“Africa has a tremendous cultural heritage and high levels of creativity, as we have seen in different disciplines such as in film, music, art, crafts, design and audio visuals,” Carolina Quintana from the creative economy programme at United Nations Conference on Trade and Development (UNCTAD) told CNBC Africa on Tuesday.
“We believe that there is an untapped potential for using this creativity and talents of Africa in order to generate jobs and income, and generate development.”
Creative industries in the continent have the ability to drive transformation and can act as pervasive vehicles for social change.
“There is potential of these creative industries to create jobs [and] incomes if well harnessed. Partly that’s why we, the East African Community, are working hard to ensure that we invest in these industries to develop them into economic sectors which can contribute to economic growth in our region,” said Bernard Bakaye, head of culture and sports department of the East African Community.
Regional and continental policies however need to support creative industries in order for them to grow into viable economic sectors.
“We need to have the support of governments, this is very important. We need to support the arts through policy making from a national, local to city level. Secondly, despite all the talent and the creativity that is available in Africa, we still need to instil more business sense,” Quintana explained.

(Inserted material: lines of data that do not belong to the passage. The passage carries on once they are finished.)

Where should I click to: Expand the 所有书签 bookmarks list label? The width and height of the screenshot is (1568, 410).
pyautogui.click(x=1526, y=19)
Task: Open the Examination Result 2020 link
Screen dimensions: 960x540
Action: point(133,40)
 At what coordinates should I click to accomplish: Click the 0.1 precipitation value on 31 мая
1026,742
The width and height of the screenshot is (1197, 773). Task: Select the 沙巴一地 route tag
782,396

“In that context, I think that the associations, international organisations and the governments should be supporting entrepreneurship development skills and helping them in opening new markets.”

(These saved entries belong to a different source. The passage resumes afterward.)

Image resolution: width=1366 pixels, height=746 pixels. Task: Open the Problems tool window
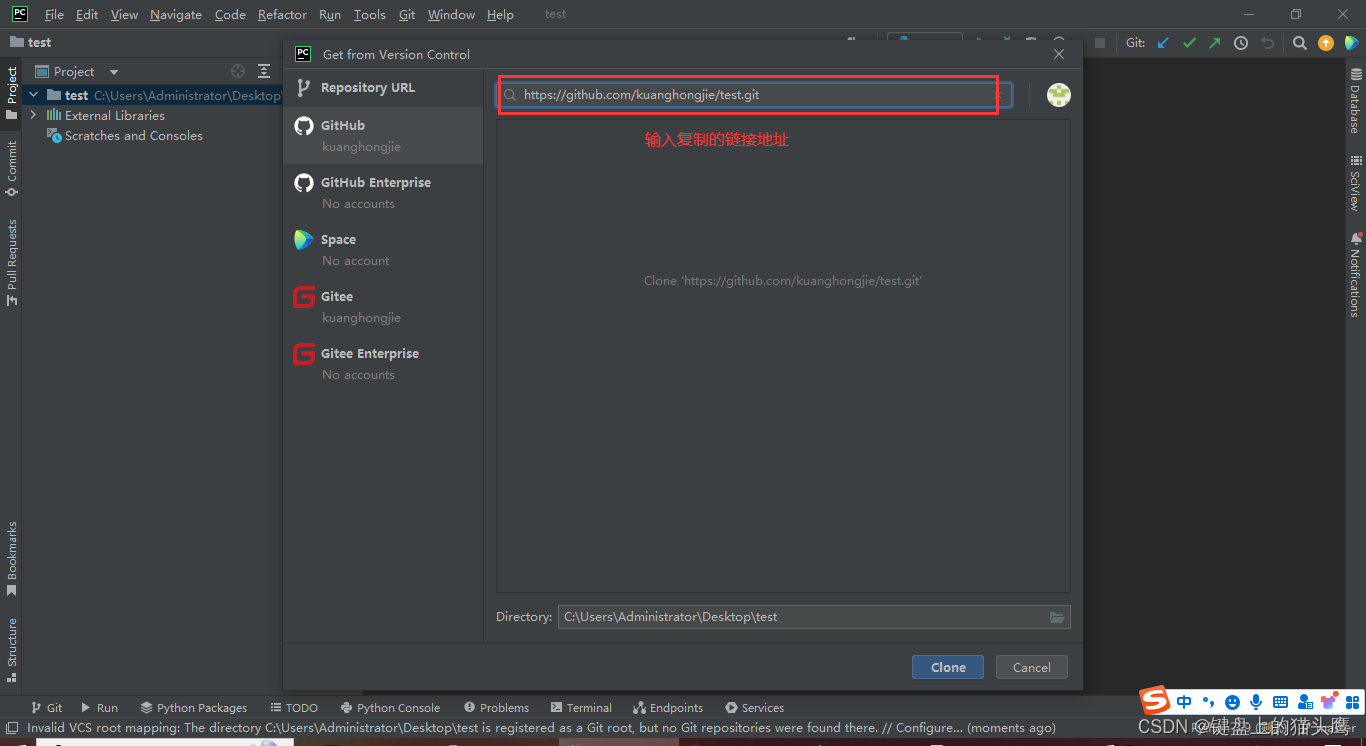coord(505,707)
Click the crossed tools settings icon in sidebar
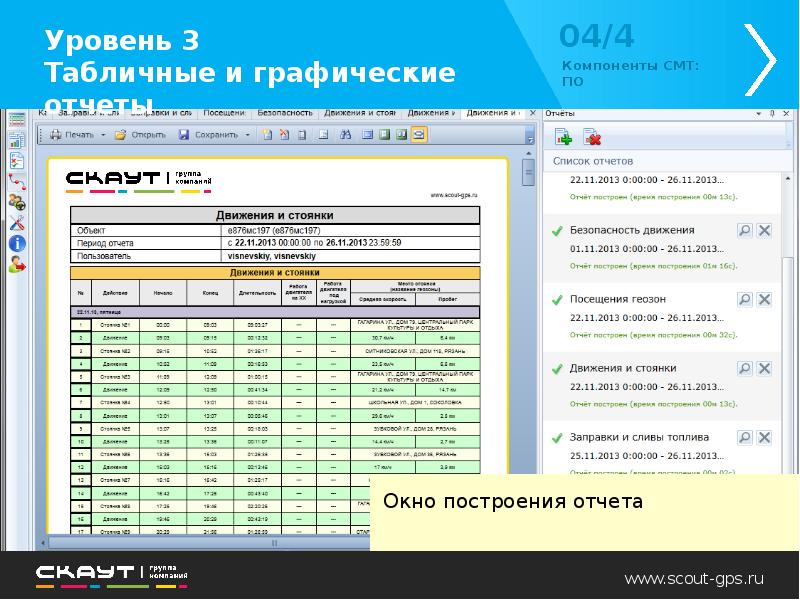800x600 pixels. click(x=17, y=221)
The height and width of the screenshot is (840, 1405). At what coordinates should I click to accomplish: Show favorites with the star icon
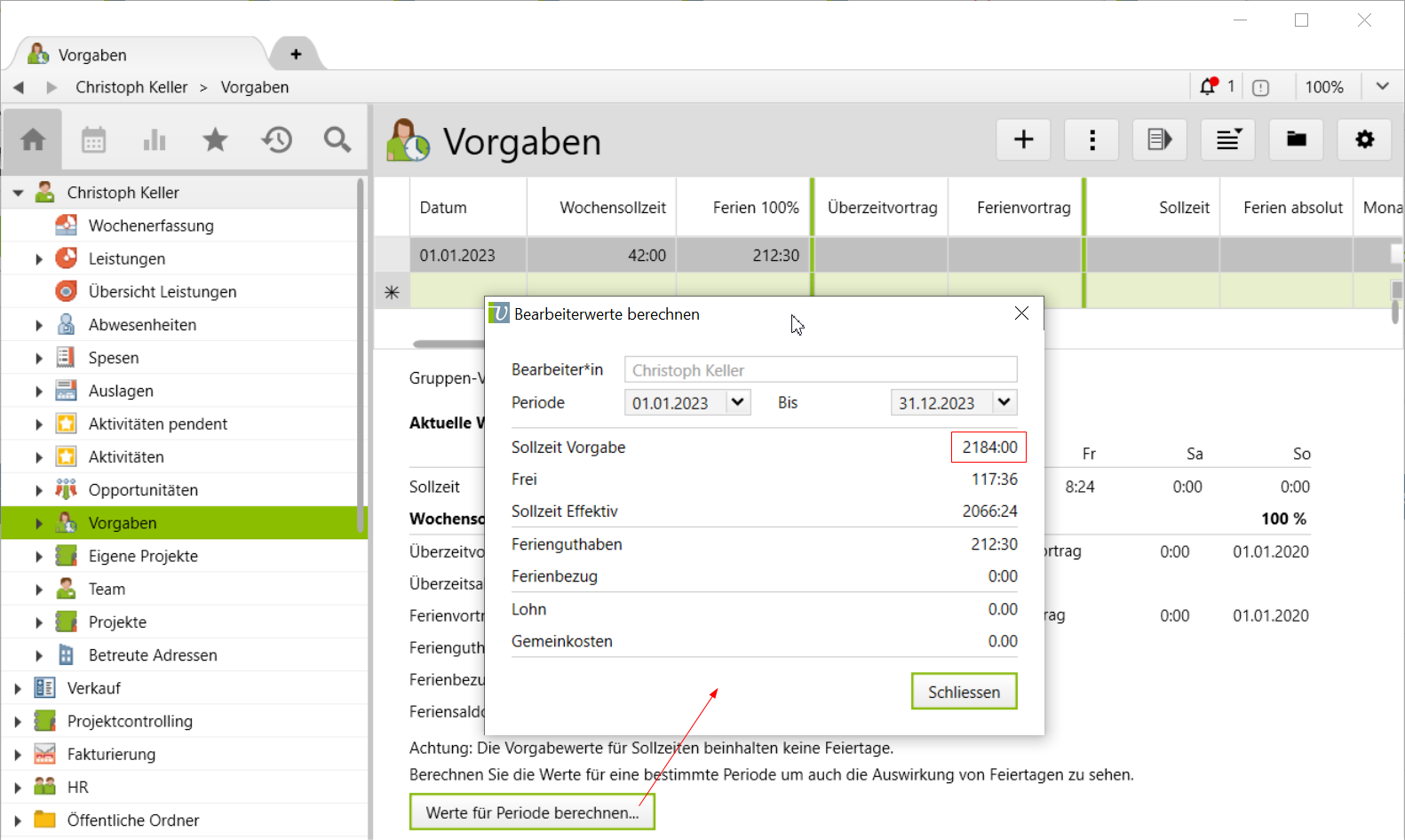point(215,139)
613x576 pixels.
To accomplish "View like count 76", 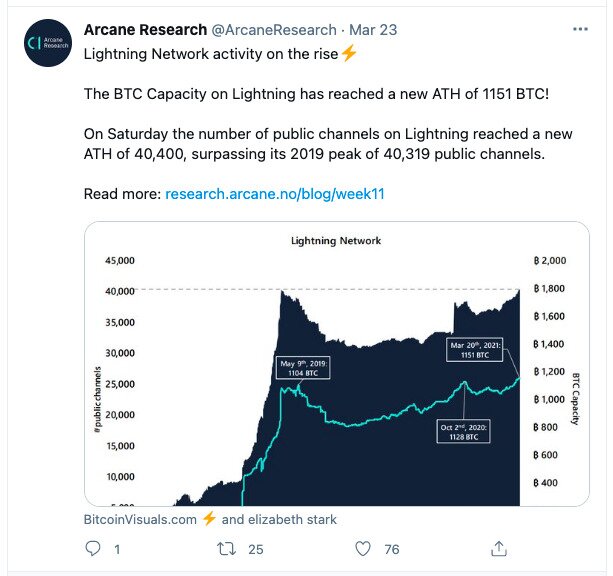I will 391,549.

Conferences such as the African Creative Economy Conference, which is currently underway in Cape Town, brings across players from across the continent will allow insight on ideas and products, and create opportunities for collaboration.

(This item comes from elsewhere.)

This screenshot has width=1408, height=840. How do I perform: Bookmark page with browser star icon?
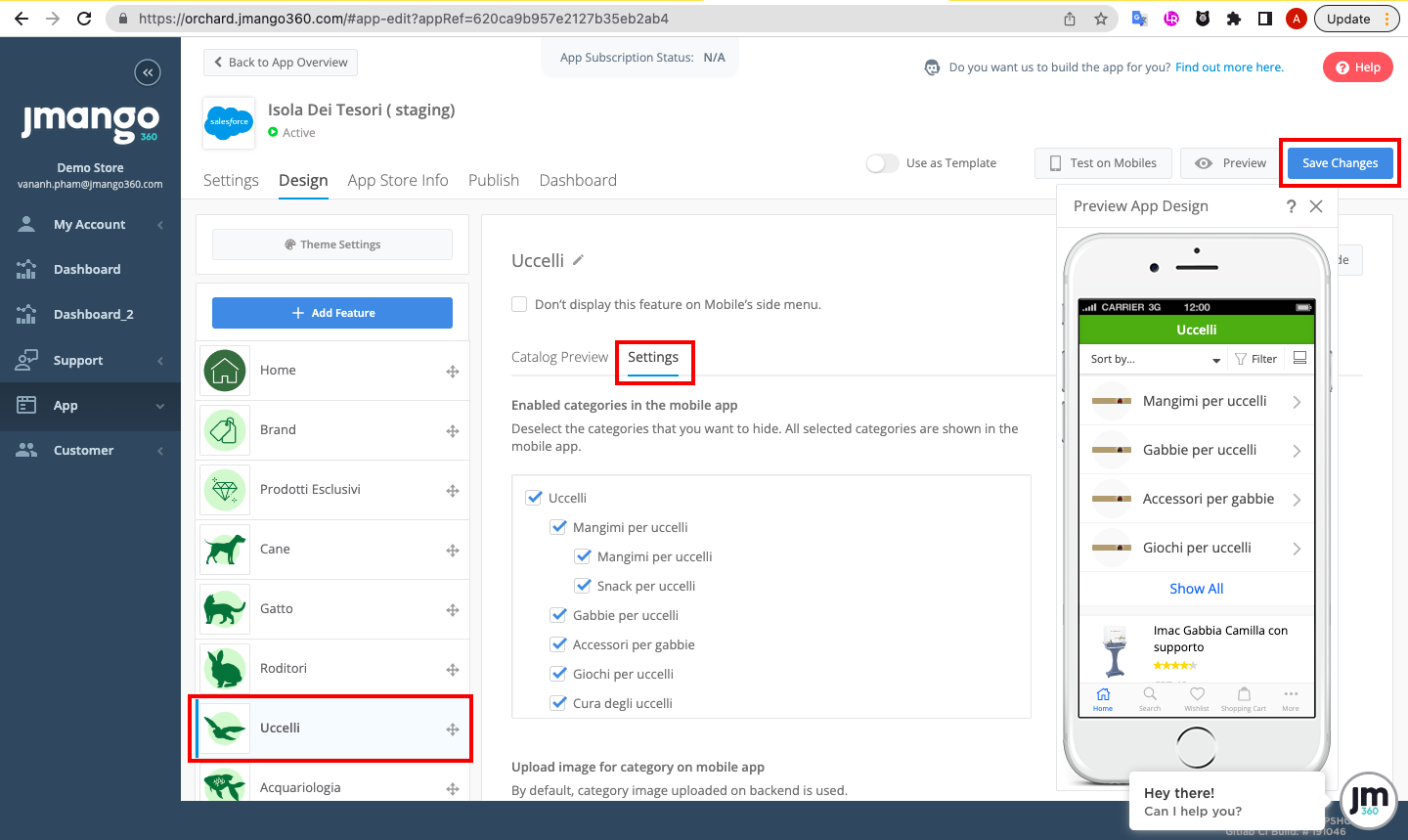[x=1101, y=19]
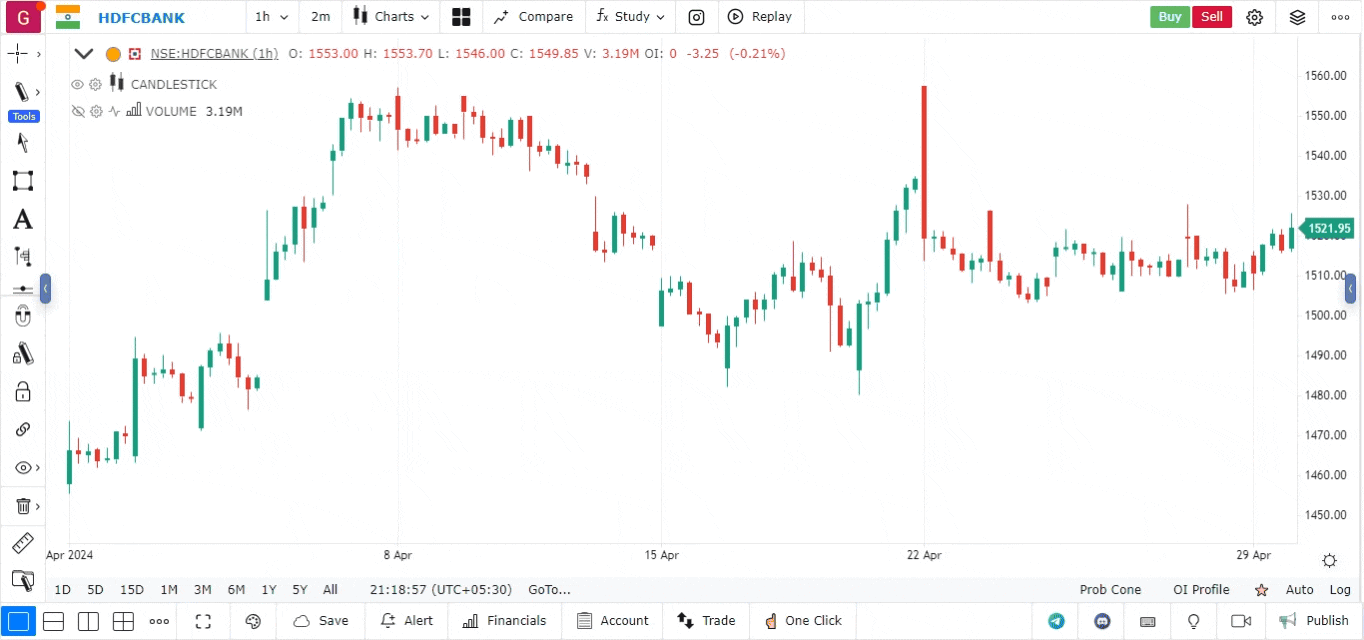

The conference will also assist in creating easier market channels for African artists, as developing countries have difficulty in accessing the international platforms in their industry.
“Collaboration is coming into play. Our artists have realised that there is [a] need to cross-fertilise these products so that the consumers are able to appreciate these products and be able even to sustain the market,” said Bakaye.
“Gone are the days when they could do it alone and be able to sustain the market. The collaboration is what is helping them.”